Document extract =>
□ □ □
Sorry, "you won't find explosive growth" in these hairy-arsed AIM-listed stocks (scuse paraphrase)?

I have to ask: if that's the case, why bother with the risk in the first place?

To be fair, a few of these are on my list. But looked at HCL a while ago, and I said "no, no, no".

tux222 08 Sep 2011 , 10:27am

Why bother (with smallish AIM stocks)?

Because you're being compensated for risk by an above-average dividend?

Or because the shares are desperately undervalued on a smallish single-digit PE, and the market is likely to revert to the stock's long-term average PE over the next few years?

Or because small companies often have "inefficient" balance sheets with low debt or net cash, and sometimes property assets that haven't been revalued since the 1970s?

Or because of Peter Lynch's recommendation to beware the hot sectors? Many small companies are the one of few players in a small non-growing market sector that no new competitor is likely to try to enter.

Or my favourite answer: that some smallish family-run companies whose directors are significant share-owners are actually lower-risk than some so-called "blue chips" being run be "professional managers" whose incentives are not in the least bit aligned with the long-term interest of the shareholders. RBS was just the worst example.
□ □ □
Records =>

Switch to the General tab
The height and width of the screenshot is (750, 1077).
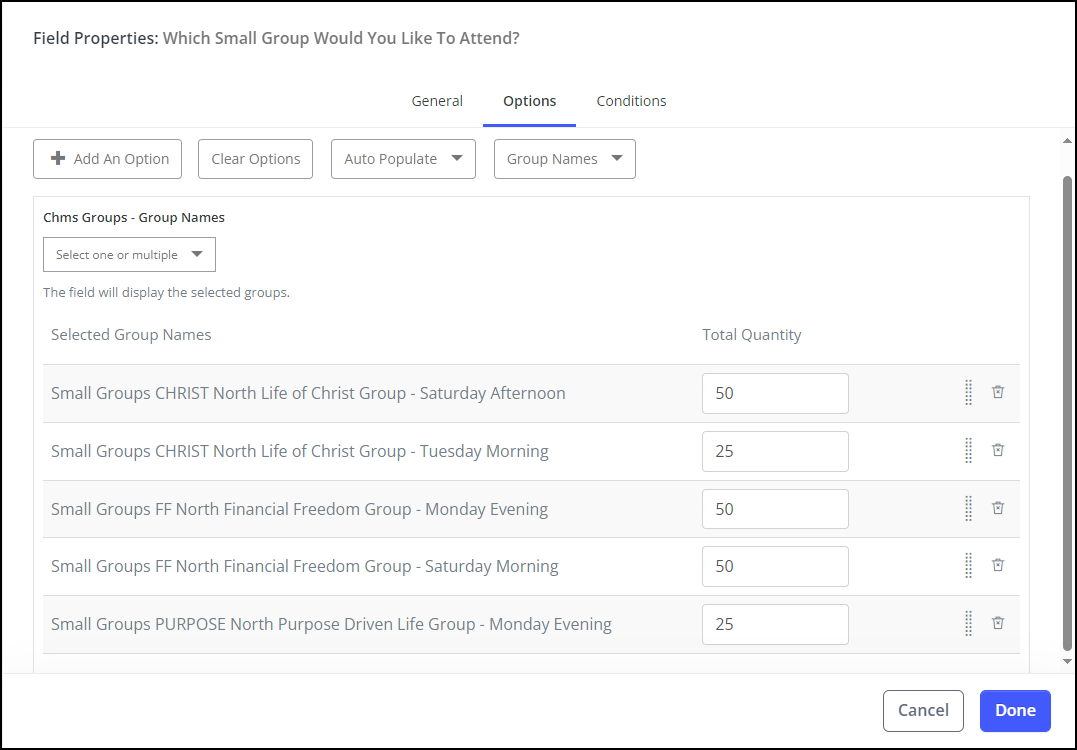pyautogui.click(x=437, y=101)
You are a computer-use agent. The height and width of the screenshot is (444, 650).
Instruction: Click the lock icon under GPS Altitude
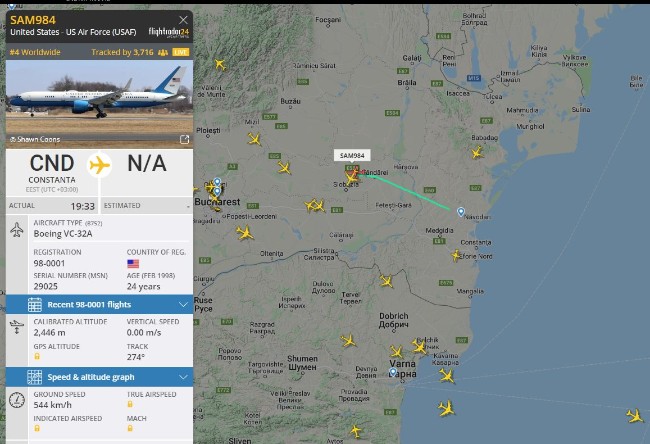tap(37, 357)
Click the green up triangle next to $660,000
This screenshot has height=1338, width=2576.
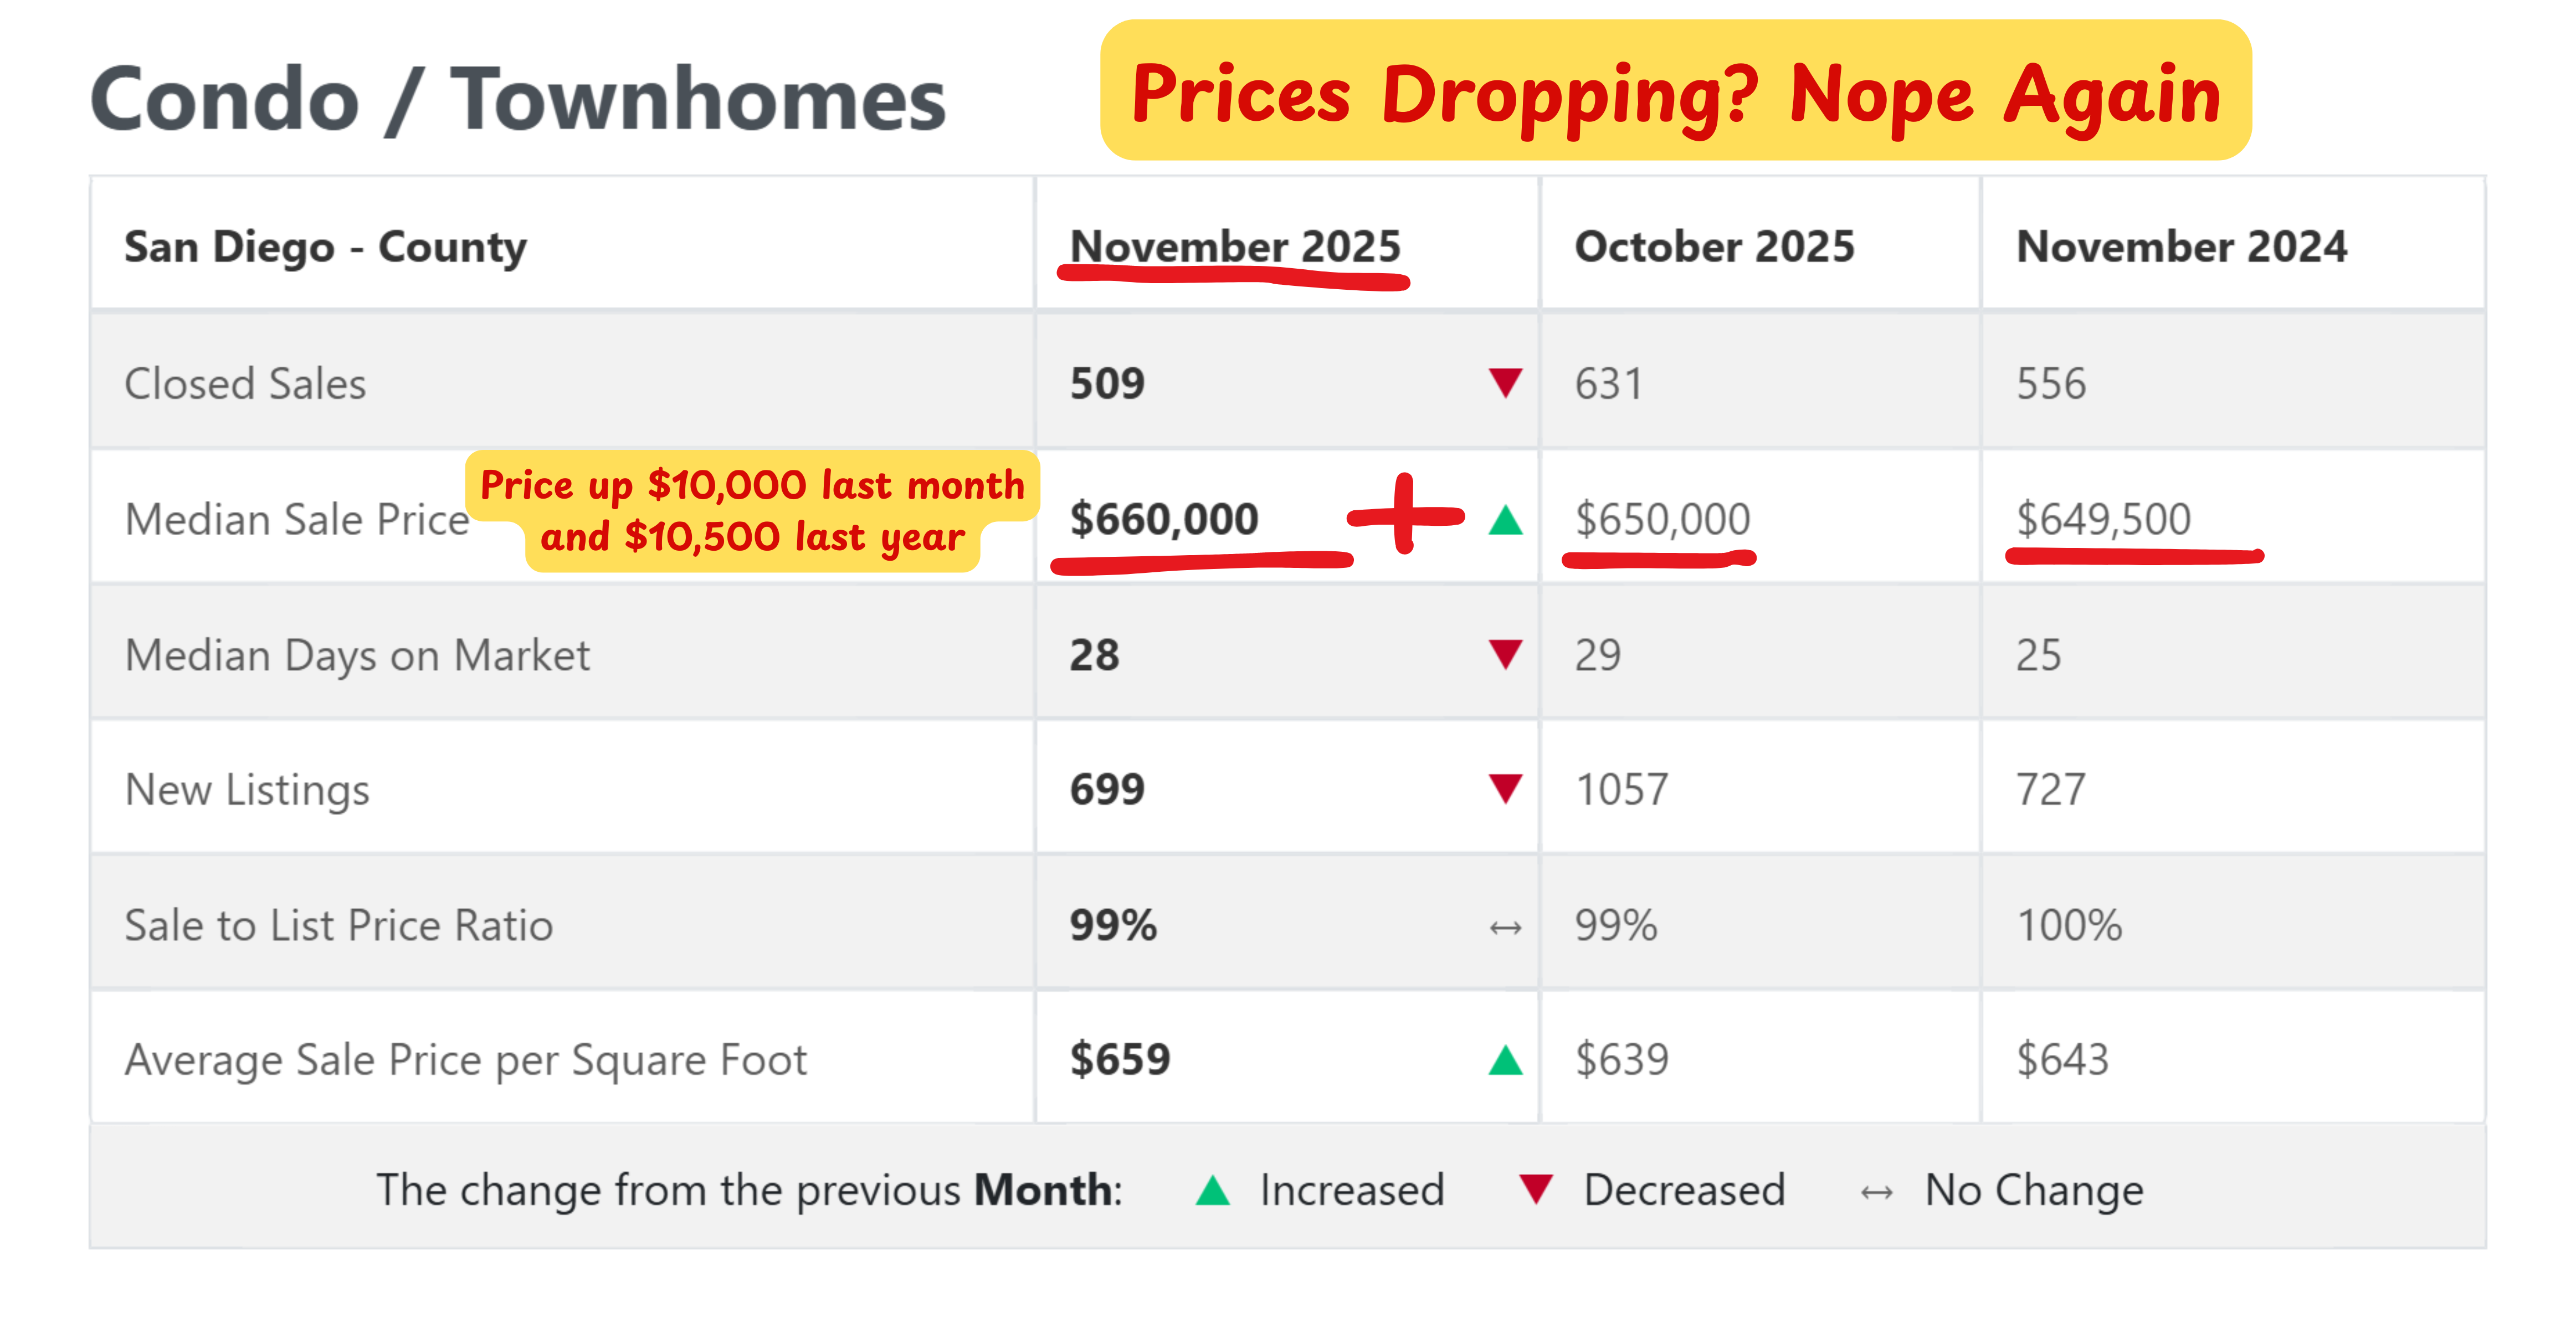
□ □ □
Instructions =>
• a. Answer these questions about the forum discussion of AIM-listed stocks:
(i) Which company did the first poster look at a while ago and reject?
(ii) Whose recommendation to beware the hot sectors is cited?
(iii) Which company is named as the worst example of poorly aligned "professional managers"?
• b. Reproduce the forum discussion of AIM-listed stocks from "I have to ask: if" up to and including "an above-average dividend?".
• c. Carry on the forum discussion of AIM-listed stocks, starting after its final sentence.

Expected outputs =>
• a.
(i) HCL
(ii) Peter Lynch's
(iii) RBS

• b.
I have to ask: if that's the case, why bother with the risk in the first place?

To be fair, a few of these are on my list. But looked at HCL a while ago, and I said "no, no, no".

tux222 08 Sep 2011 , 10:27am

Why bother (with smallish AIM stocks)?

Because you're being compensated for risk by an above-average dividend?

• c.
As always, do your own research. Of the above, LTHM is the only one I hold, and PRES on my watch list.

Oh, and another reason if you are wealthy and retired. Many such companies are favorably treated for IHT ("business asset"), should you die while holding them.

tux222 08 Sep 2011 , 10:32am

Oh, and one more reason. Because with small companies followed by few if any analysts, a private investor can actually gain an edge over the professional investors. Many of those may be prevented from investing by their rule-book, or by the dificulty of trading somewhat illiquid stocks in (to them) any significant quantity.